[Start of Attachment]

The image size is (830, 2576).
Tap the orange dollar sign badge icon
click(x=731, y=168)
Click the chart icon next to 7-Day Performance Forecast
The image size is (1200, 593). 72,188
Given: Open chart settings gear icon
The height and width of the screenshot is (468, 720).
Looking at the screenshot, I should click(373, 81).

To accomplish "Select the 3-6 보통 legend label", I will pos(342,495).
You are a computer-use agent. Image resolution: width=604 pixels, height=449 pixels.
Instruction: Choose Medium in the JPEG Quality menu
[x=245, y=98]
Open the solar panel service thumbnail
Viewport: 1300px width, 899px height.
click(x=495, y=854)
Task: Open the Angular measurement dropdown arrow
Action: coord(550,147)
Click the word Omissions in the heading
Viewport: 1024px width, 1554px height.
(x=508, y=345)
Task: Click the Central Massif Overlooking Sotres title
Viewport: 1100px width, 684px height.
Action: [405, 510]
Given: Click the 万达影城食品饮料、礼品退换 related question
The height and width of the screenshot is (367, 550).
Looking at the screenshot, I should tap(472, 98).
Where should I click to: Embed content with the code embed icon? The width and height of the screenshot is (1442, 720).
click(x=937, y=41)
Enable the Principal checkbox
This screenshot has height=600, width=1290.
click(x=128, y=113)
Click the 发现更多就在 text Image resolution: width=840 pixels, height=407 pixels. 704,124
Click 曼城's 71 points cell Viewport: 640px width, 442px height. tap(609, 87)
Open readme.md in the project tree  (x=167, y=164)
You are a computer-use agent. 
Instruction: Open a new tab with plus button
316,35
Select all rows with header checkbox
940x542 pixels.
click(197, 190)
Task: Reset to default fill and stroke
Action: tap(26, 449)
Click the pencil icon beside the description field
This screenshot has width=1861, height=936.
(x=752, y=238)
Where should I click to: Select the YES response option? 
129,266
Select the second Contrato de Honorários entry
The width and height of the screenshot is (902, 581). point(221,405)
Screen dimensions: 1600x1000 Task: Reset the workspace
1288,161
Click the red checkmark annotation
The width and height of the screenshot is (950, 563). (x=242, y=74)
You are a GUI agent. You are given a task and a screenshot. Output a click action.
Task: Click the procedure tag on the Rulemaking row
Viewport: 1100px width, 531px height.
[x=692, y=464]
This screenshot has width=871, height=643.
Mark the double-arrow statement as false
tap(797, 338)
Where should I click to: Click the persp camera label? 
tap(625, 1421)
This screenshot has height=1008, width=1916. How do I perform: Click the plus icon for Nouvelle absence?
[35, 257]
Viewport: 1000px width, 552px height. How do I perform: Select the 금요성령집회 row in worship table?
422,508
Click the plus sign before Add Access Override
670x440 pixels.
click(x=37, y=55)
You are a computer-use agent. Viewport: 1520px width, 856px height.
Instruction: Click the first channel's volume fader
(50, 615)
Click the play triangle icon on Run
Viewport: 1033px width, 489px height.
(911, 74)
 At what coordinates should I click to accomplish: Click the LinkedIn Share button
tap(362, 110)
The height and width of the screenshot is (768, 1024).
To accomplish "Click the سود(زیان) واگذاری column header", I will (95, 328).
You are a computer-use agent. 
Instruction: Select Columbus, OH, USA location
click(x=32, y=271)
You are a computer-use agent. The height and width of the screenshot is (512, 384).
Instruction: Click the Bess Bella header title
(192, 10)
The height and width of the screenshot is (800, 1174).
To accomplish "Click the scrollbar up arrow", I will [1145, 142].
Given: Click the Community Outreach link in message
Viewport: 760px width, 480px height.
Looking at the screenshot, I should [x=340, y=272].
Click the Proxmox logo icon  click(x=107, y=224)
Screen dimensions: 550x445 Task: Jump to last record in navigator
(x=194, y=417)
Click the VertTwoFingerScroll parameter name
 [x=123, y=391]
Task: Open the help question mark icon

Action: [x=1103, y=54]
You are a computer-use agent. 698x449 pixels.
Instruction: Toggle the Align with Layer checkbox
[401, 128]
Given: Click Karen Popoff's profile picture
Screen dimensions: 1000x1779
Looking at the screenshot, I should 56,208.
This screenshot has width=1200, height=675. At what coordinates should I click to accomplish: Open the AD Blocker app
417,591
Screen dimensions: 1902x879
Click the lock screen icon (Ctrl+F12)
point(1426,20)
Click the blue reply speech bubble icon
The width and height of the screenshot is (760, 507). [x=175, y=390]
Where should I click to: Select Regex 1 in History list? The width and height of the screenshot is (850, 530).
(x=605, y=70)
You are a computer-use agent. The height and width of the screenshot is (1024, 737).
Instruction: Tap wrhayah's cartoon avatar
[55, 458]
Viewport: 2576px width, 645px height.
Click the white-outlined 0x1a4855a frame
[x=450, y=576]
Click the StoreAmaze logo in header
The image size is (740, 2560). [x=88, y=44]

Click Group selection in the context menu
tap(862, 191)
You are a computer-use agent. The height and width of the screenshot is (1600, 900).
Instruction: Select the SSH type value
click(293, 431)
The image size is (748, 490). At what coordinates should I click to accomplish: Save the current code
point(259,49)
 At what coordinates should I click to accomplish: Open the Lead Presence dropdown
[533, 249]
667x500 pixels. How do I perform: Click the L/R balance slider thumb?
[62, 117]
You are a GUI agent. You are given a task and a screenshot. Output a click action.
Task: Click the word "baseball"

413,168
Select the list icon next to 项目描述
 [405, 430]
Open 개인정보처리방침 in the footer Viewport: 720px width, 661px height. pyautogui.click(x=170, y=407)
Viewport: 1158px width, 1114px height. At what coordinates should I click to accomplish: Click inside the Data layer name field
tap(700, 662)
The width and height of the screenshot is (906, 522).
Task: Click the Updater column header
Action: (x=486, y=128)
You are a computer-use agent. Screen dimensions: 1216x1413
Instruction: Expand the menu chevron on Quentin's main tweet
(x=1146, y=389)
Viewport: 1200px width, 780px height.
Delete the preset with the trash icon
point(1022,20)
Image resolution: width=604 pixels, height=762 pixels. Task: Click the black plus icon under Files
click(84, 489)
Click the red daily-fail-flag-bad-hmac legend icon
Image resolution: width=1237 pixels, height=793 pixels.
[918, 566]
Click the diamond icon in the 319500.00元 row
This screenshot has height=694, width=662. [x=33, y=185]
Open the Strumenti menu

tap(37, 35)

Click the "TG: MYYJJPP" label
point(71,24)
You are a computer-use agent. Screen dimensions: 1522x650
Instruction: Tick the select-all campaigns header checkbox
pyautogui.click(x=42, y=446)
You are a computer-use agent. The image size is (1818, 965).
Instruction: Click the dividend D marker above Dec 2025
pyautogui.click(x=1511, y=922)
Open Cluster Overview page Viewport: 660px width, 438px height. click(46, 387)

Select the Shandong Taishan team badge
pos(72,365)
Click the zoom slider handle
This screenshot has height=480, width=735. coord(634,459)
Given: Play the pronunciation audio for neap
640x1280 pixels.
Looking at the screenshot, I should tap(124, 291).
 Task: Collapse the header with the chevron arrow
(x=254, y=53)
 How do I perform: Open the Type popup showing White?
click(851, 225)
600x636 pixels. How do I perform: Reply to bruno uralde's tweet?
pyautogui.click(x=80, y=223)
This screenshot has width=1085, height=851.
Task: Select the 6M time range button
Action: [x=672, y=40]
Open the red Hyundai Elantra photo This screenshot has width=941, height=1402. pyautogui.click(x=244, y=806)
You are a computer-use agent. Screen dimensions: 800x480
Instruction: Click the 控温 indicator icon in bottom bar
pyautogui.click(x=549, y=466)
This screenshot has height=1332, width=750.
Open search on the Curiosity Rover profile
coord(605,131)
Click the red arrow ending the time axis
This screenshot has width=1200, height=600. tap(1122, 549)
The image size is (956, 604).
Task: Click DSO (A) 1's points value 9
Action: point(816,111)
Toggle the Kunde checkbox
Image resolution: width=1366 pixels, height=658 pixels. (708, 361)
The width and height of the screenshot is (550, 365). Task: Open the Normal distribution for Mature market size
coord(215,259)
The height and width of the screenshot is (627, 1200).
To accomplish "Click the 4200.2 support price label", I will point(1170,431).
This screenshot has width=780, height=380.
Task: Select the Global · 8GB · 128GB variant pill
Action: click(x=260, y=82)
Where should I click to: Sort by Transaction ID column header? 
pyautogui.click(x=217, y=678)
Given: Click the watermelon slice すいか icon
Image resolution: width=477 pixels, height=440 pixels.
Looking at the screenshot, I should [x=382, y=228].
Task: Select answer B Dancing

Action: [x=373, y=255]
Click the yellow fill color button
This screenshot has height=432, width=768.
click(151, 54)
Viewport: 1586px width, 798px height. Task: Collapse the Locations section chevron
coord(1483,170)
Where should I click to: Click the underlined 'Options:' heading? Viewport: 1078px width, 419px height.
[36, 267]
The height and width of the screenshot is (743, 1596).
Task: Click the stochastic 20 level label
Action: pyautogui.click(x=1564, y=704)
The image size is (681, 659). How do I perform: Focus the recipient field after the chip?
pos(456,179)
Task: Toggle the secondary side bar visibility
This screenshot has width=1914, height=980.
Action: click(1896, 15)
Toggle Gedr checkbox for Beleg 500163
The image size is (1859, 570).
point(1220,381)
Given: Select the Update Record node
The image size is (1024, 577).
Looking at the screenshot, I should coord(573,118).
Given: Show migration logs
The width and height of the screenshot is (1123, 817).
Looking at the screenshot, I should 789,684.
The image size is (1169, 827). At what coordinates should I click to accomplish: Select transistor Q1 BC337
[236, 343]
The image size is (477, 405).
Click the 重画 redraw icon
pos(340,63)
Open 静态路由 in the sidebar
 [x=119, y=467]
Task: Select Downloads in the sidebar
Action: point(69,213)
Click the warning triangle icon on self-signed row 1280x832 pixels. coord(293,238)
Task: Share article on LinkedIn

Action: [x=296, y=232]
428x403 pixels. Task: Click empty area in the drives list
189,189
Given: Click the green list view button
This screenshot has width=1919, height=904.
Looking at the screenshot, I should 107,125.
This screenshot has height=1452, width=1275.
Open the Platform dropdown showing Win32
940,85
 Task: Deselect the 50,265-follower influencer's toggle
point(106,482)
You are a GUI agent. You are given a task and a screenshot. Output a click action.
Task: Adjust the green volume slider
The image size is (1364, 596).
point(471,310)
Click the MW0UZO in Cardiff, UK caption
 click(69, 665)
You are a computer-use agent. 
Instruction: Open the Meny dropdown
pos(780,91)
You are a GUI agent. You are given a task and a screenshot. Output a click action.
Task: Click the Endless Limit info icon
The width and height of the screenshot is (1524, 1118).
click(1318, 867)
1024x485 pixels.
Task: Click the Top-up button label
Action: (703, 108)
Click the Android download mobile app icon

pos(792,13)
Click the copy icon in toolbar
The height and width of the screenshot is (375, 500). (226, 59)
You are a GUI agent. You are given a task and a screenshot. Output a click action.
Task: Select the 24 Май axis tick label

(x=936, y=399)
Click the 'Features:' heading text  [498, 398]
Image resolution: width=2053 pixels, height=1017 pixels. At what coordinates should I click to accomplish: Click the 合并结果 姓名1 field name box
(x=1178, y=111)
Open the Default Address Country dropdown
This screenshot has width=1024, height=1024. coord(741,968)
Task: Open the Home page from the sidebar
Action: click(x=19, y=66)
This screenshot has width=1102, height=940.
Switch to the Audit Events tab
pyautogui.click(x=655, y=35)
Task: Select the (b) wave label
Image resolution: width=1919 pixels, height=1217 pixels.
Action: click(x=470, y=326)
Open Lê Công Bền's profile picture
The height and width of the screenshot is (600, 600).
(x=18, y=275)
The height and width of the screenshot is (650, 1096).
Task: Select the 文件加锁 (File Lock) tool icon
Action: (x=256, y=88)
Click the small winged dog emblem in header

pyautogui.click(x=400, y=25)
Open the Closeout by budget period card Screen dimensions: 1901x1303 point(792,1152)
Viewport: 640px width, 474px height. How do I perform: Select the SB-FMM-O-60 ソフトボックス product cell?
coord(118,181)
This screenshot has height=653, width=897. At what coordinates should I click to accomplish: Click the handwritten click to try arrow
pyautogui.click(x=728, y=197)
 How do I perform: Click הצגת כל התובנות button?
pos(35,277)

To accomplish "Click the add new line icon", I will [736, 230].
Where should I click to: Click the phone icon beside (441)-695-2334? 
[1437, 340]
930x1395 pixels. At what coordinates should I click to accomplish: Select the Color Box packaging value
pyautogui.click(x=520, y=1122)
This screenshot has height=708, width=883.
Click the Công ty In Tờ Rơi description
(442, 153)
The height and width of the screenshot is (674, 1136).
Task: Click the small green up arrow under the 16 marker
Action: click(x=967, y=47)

[End of Attachment]

(Required work) Using the data above, extract exactly the lines from the one that holds "How do I perform: Open" to the one that holds "Open the red", both ends included, and no others.

(Your response)
 How do I perform: Open the Type popup showing White?
click(851, 225)
600x636 pixels. How do I perform: Reply to bruno uralde's tweet?
pyautogui.click(x=80, y=223)
This screenshot has width=1085, height=851.
Task: Select the 6M time range button
Action: [x=672, y=40]
Open the red Hyundai Elantra photo This screenshot has width=941, height=1402. pyautogui.click(x=244, y=806)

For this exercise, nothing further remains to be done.